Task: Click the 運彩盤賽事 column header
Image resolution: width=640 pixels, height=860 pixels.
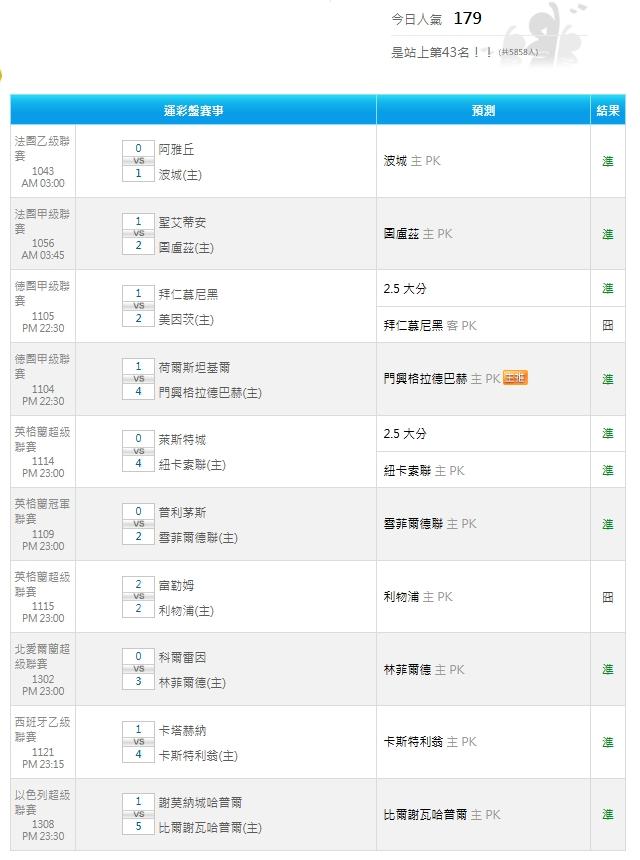Action: point(194,111)
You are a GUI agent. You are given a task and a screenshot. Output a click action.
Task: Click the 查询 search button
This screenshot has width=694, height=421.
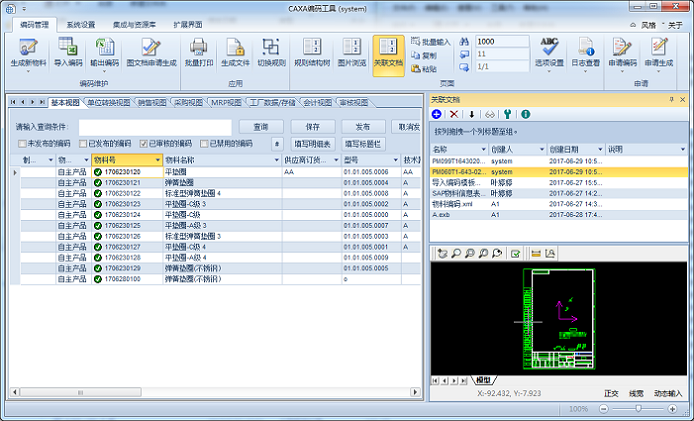coord(260,127)
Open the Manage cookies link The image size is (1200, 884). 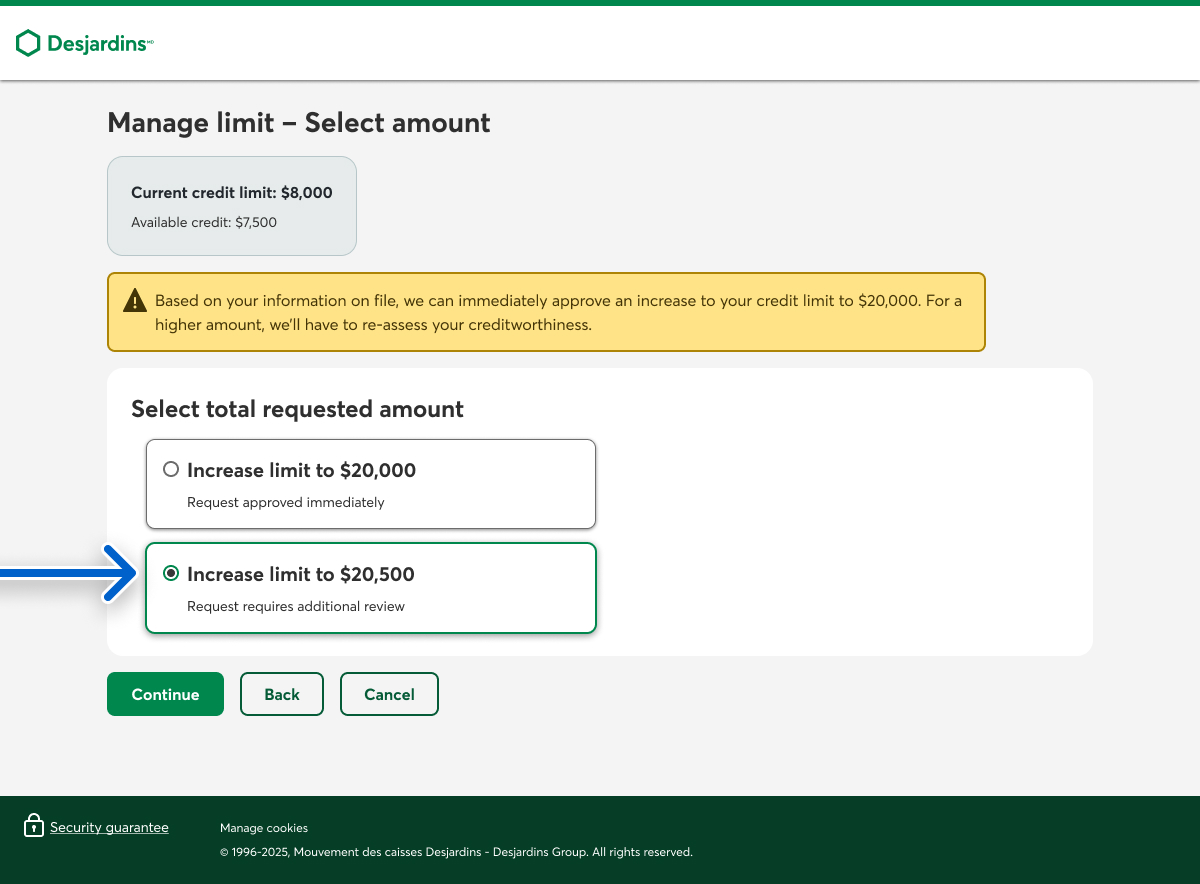(x=264, y=828)
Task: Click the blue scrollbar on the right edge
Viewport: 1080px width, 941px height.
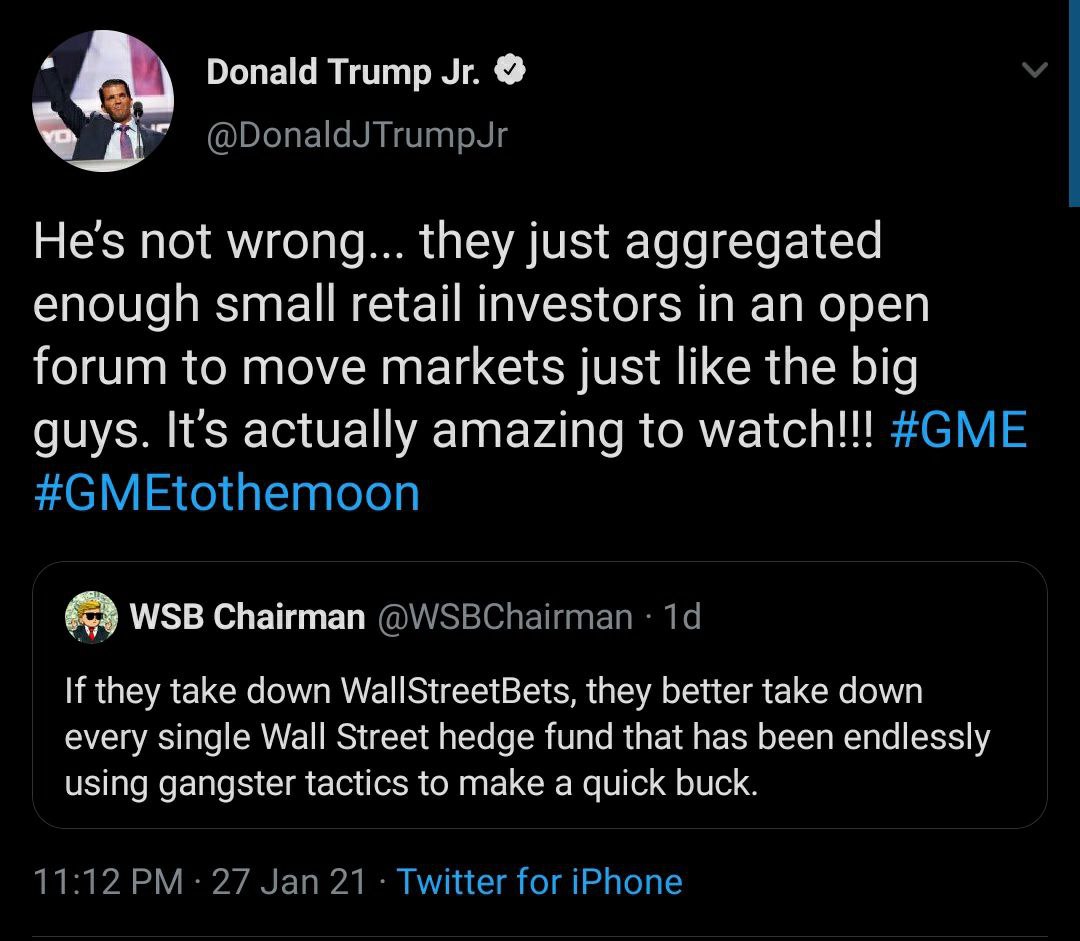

————

(What you will do)
Write out, exactly and with no pictures, the lines of the data from the first through the line containing "Task: Click the 查询 search button".

(Response)
Task: Click the 運彩盤賽事 column header
Image resolution: width=640 pixels, height=860 pixels.
Action: point(194,111)
You are a GUI agent. You are given a task and a screenshot. Output a click action.
Task: Click the 查询 search button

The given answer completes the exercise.